Village in County Antrim, Northern Ireland

Kells (Na Cealla) is a village near Ballymena in County Antrim, Northern Ireland. The village of Connor lies close by, and the two are often spoken of collectively. Kells and Connor had a population of 2,053 people (808 households) in the 2011 census. The villages are in the civil parish of Connor.

A Christian settlement in Connor was established in 480 AD and a monastery in Kells in 500 AD. The church at Connor became a cathedral in the 12th century, and there is still a Bishop of Connor in the Church of Ireland and a Bishop of Down and Connor in the Roman Catholic Church, though neither has his seat here.

==Toponymy==
Kells's name comes from the plural of the Irish word cill, meaning "church" or "monastic cell", while Connor's name means "oakwood of the wild dogs", from the Irish con doire.

== History ==
There is much evidence, from written sources and archaeological material, that Connor was a sizeable, complex settlement in the Early Christian period, probably with monastic and secular elements coexisting. The church of the early monastic establishment at Connor was rebuilt as the cathedral of the medieval Diocese of Connor.
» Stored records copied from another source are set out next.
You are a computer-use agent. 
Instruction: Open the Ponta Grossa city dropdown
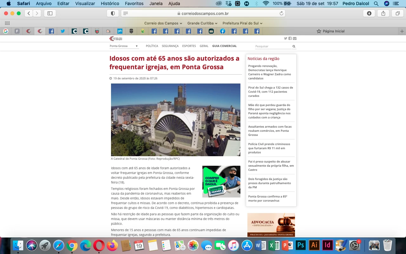click(124, 46)
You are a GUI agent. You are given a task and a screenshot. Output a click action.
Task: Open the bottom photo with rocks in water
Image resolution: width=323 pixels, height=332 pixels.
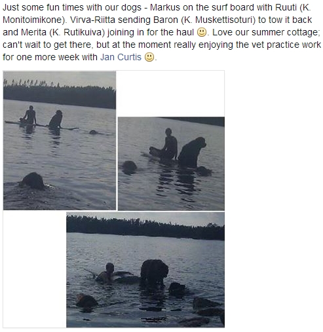pos(145,270)
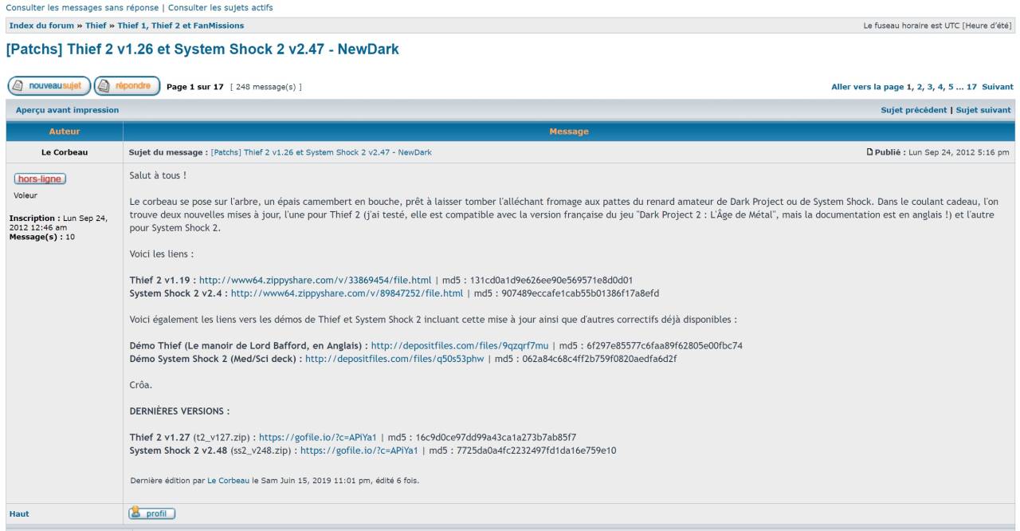This screenshot has height=531, width=1020.
Task: Click the 'nouveau sujet' button
Action: click(x=49, y=86)
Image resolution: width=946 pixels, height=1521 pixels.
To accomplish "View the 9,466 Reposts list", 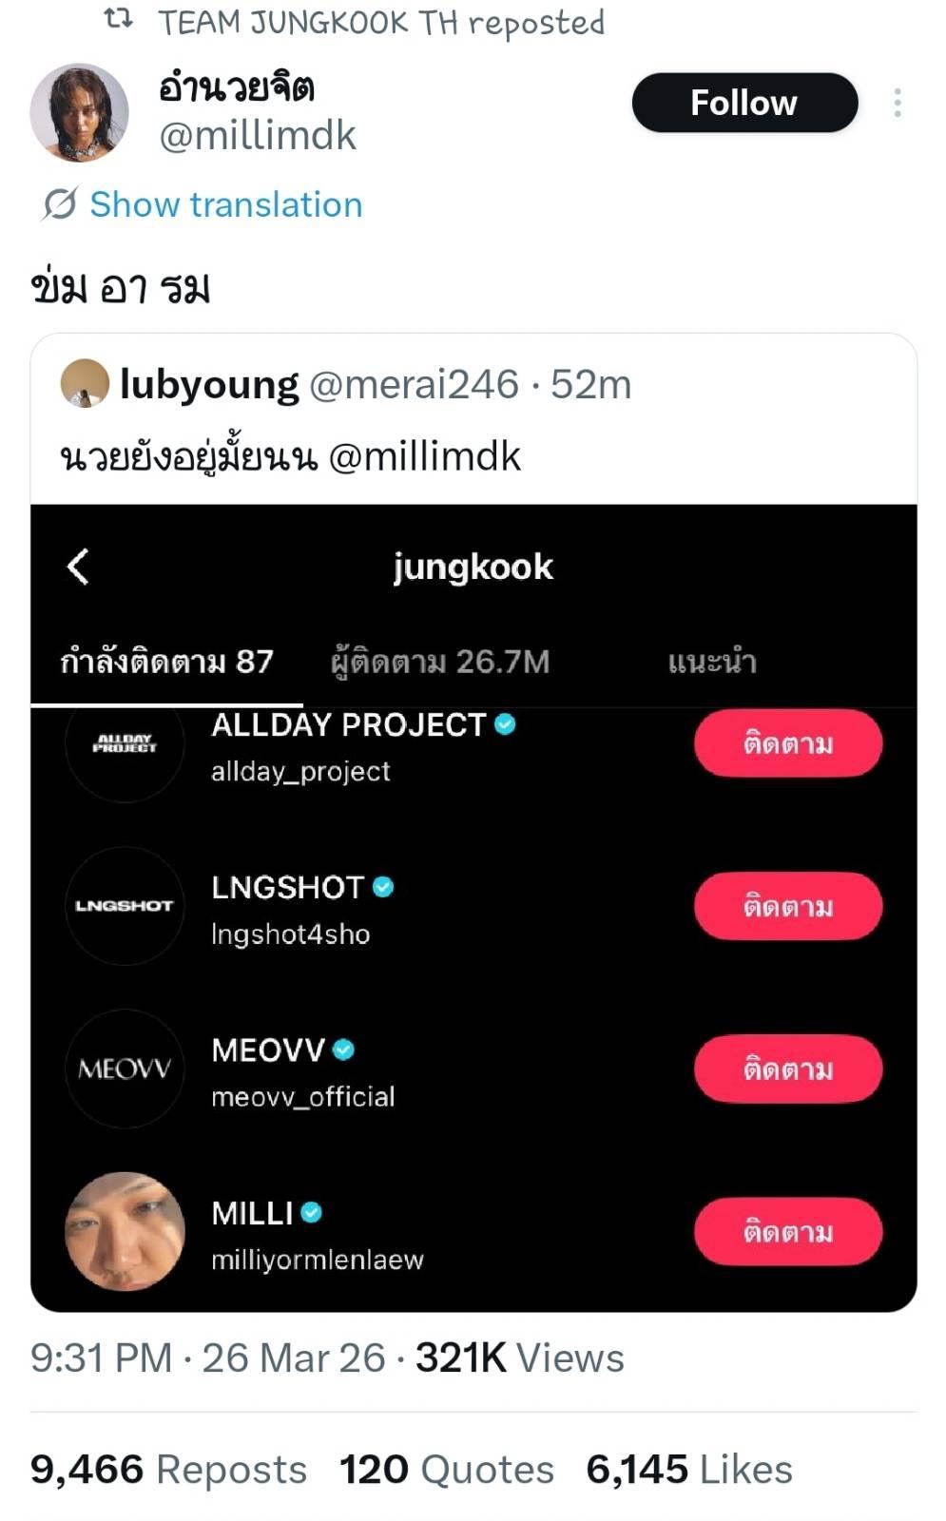I will [168, 1470].
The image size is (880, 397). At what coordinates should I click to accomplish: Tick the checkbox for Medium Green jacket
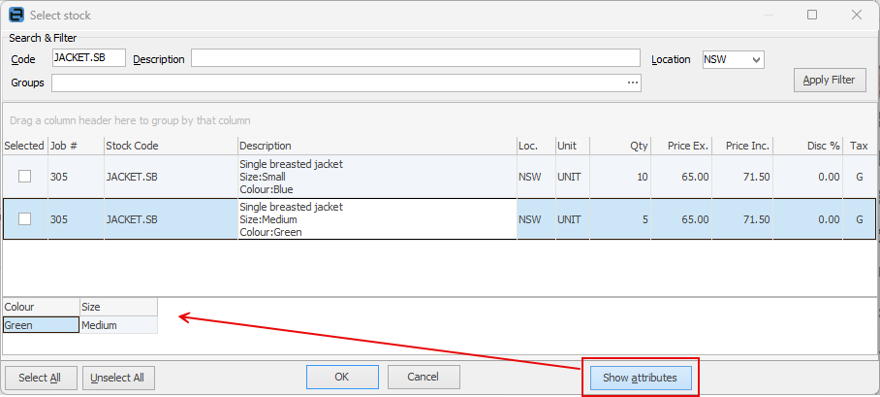click(x=25, y=219)
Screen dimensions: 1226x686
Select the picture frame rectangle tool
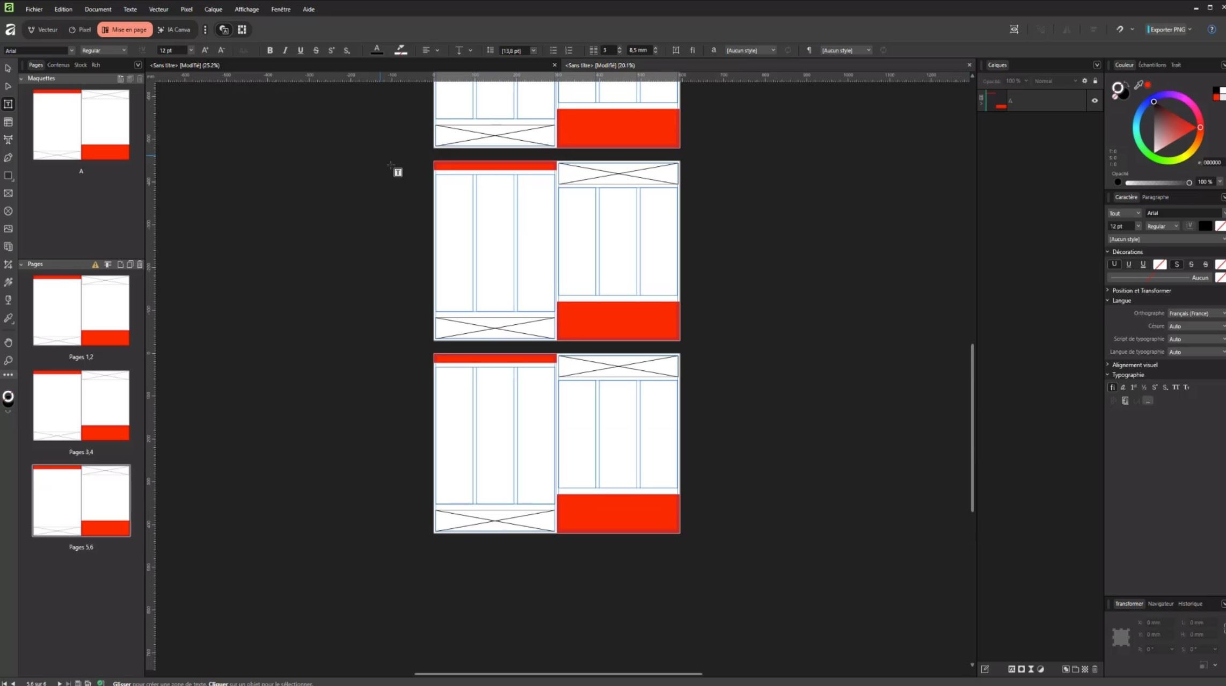pyautogui.click(x=8, y=193)
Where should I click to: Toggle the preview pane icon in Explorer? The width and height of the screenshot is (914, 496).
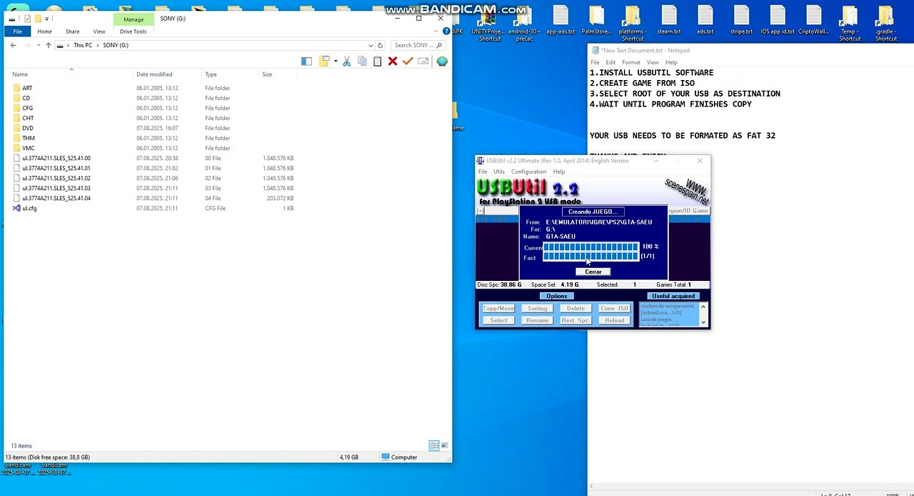click(306, 61)
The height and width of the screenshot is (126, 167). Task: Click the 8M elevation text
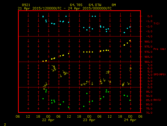coord(114,5)
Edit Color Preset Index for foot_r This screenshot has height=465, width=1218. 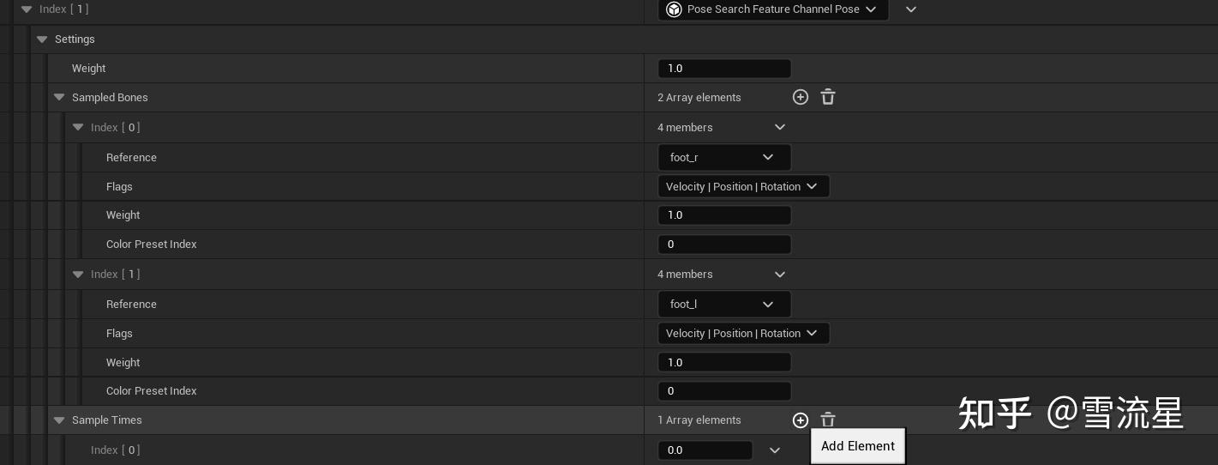(x=723, y=245)
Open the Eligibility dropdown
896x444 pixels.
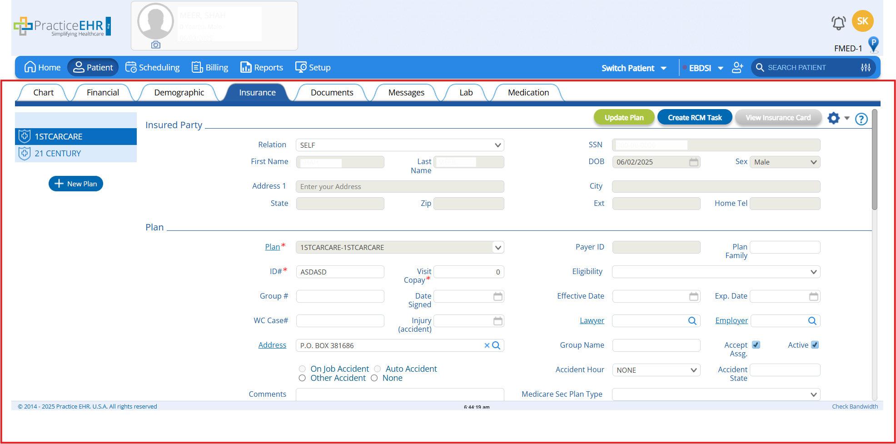coord(813,272)
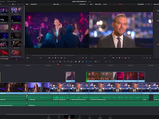Click the timeline zoom slider

102,61
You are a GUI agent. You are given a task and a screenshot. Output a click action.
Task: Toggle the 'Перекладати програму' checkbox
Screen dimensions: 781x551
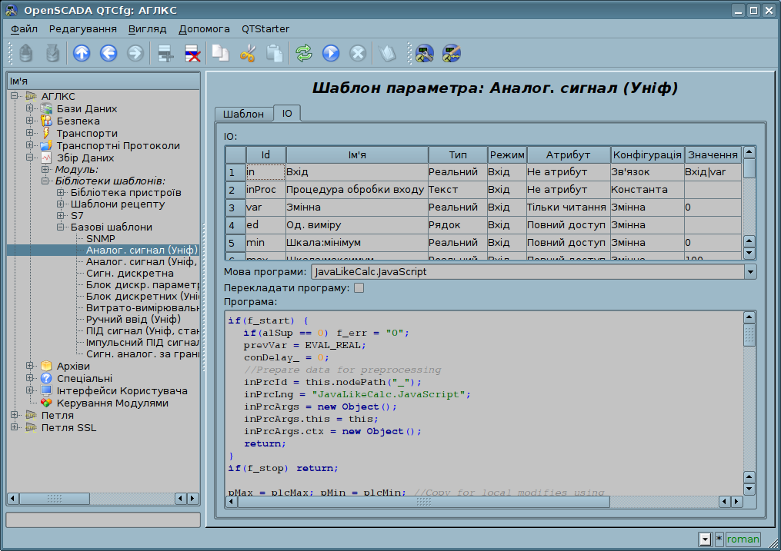359,288
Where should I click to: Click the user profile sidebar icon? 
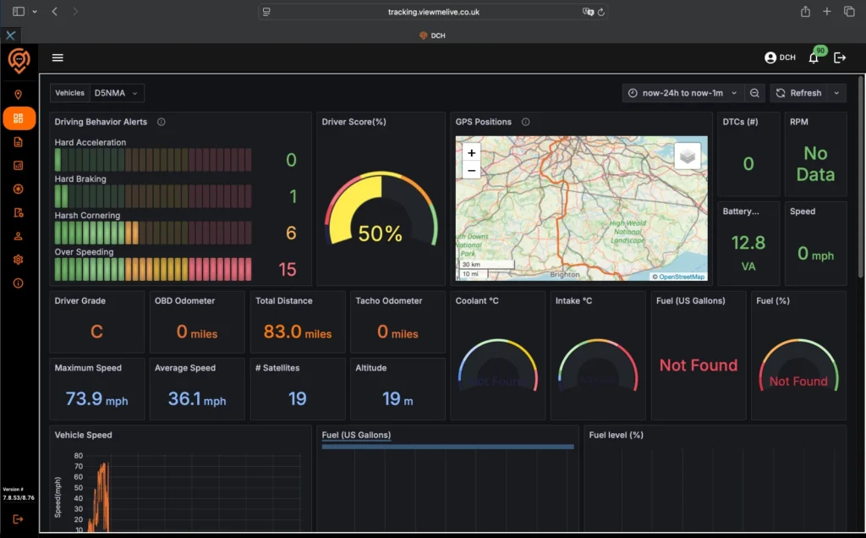[18, 236]
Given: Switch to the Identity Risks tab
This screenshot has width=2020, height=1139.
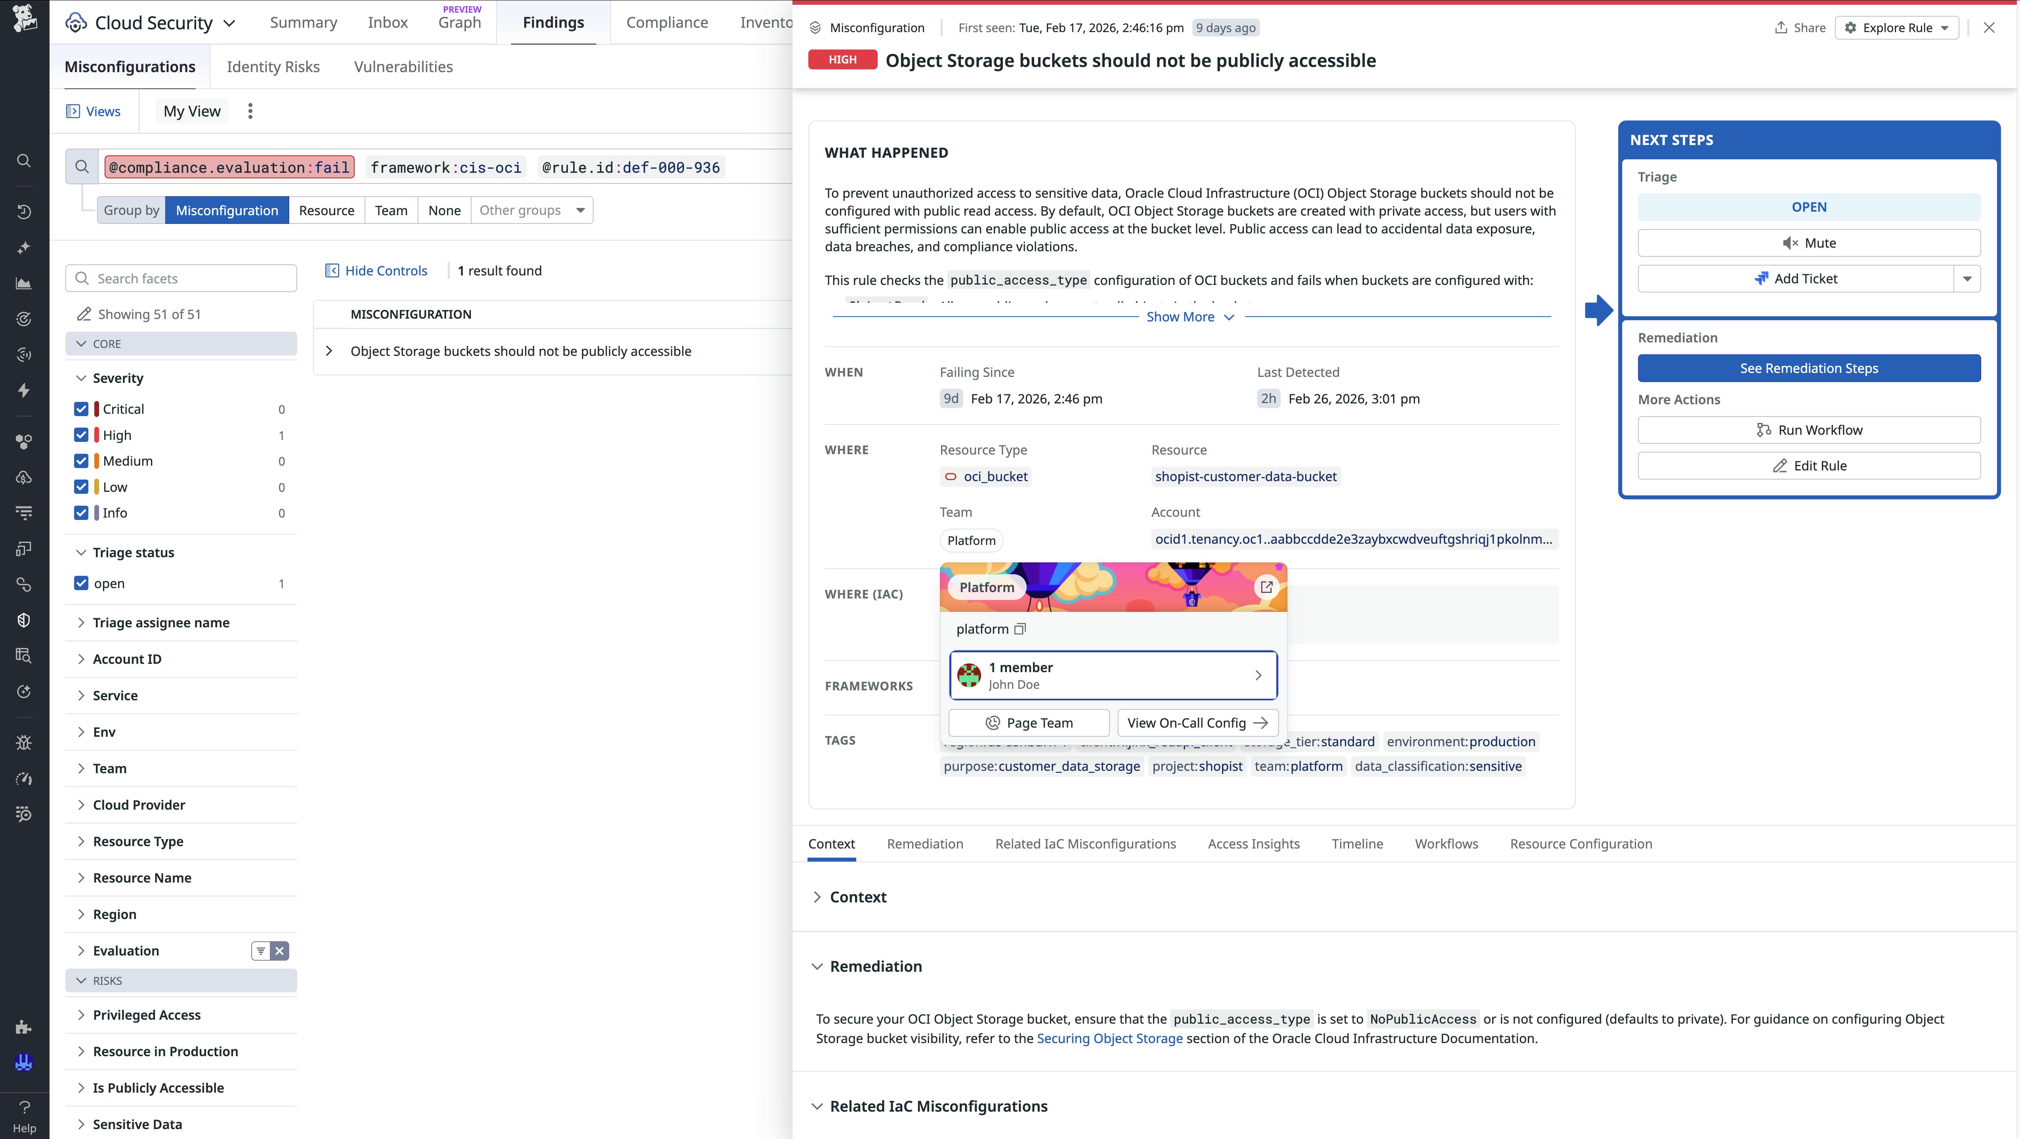Looking at the screenshot, I should 273,67.
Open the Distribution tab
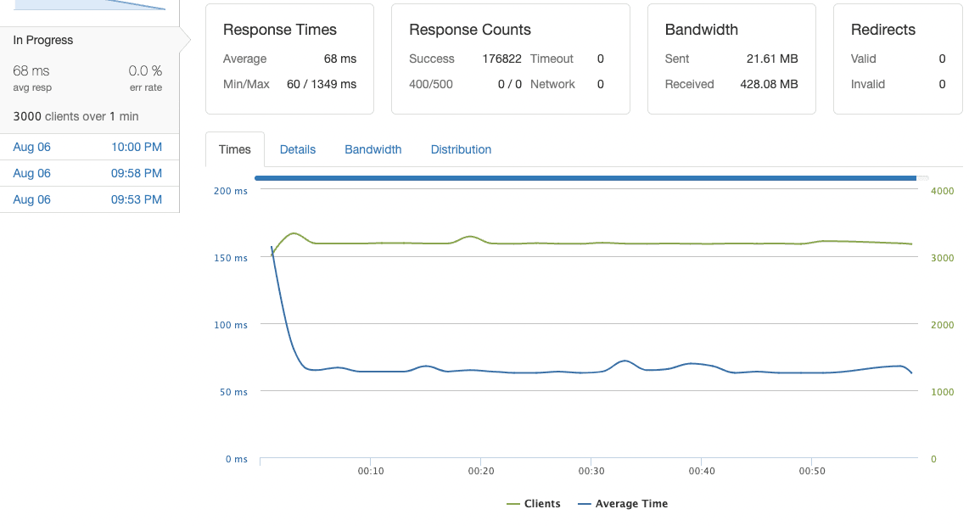The image size is (969, 526). click(x=461, y=149)
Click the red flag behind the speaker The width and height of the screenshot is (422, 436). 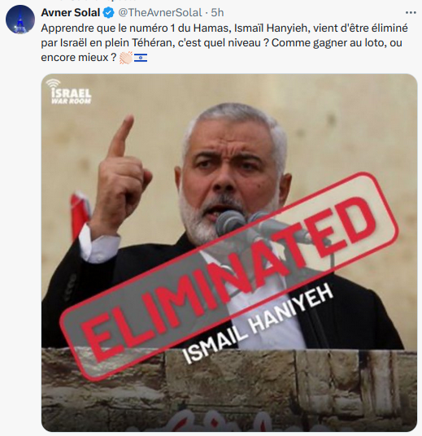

It was destroyed in the Confederate wars of the mid seventeenth century and replaced by the present Church of St Saviour early in the nineteenth century, the foundation stone for the church being laid in 1811 and the building consecrated in 1813. During the Middle Ages, an Augustinian community was established at Kells nearby. This Augustinian Abbey survived into the early seventeenth century but was burnt in 1641. Only one wall and some short runs of wall remain of the Abbey and these are now preserved in the grounds of Dinsmore's textile factory.

Connor was the site of a significant battle between the invading army of Edward Bruce and the Earl of Ulster on 9 September 1315. Following the defeat of the Anglo-Normans by the Scots army, Connor was sacked.

Kells and Connor was the location where the 1859 Ulster revival started.

== Transport ==
Kells was formerly served by the Ballymena and Larne Railway, a narrow gauge railway. Kells railway station opened on 24 August 1878, closed for passenger traffic on 31 January 1933 and finally closed altogether on 3 June 1940.